TASK OBJECTIVE: Which lines of the entries below run from the one holding "Task: Select the 'aprovado!!!' message bubble" to the one holding "This screenshot has height=510, width=1010.", inclusive? Set down exactly those lines and no others.
:: DATA SECTION ::
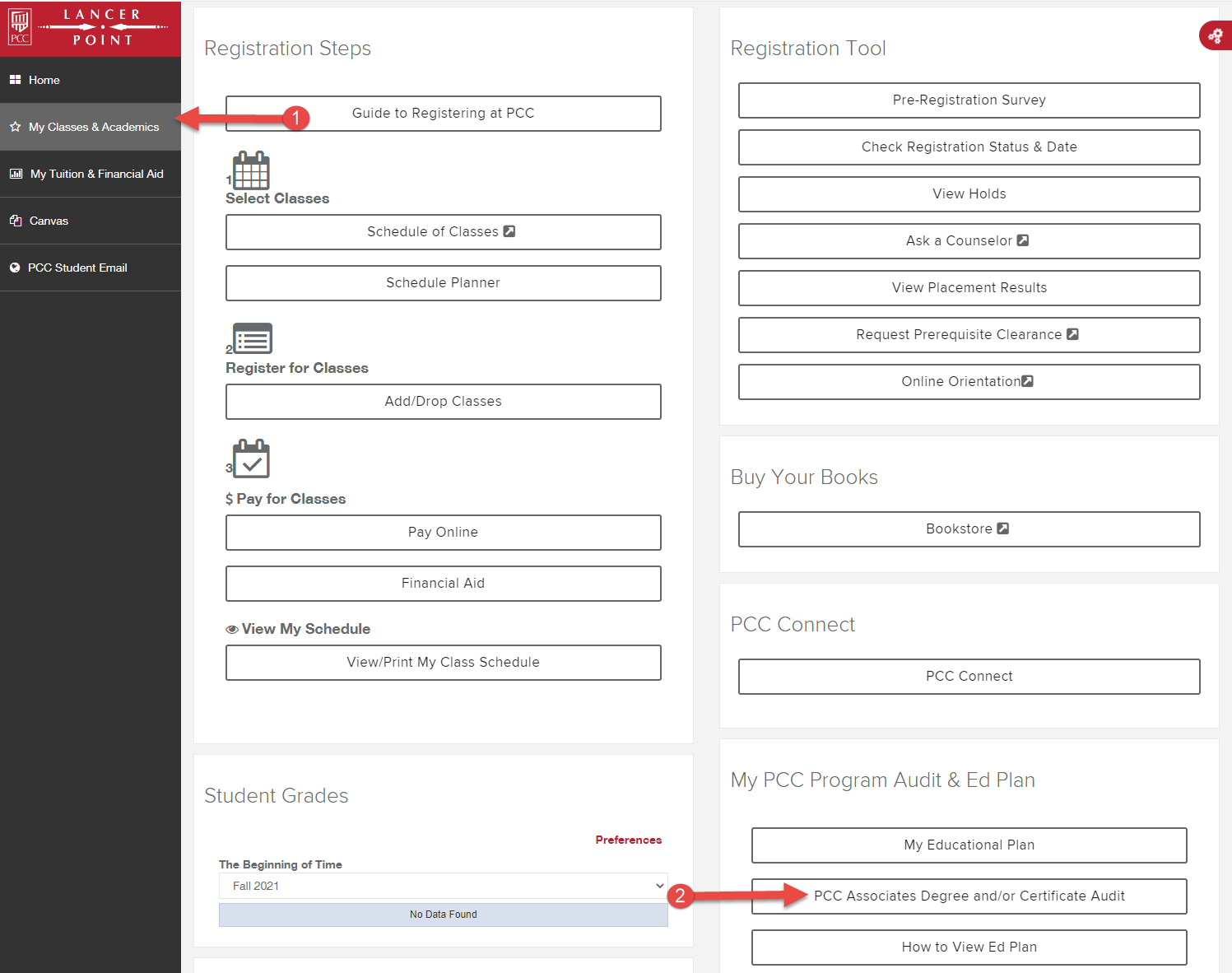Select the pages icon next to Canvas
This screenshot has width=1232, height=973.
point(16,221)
:::
:: DATA SECTION ::
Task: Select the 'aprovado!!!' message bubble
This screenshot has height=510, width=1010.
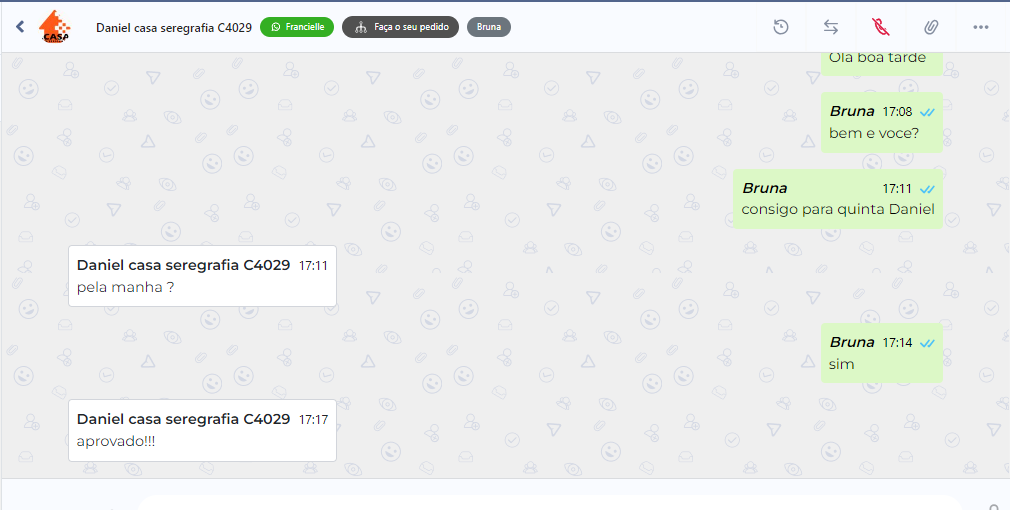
:::
ANSWER BOX:
Task: Select the 'aprovado!!!' message bubble
This screenshot has height=510, width=1010.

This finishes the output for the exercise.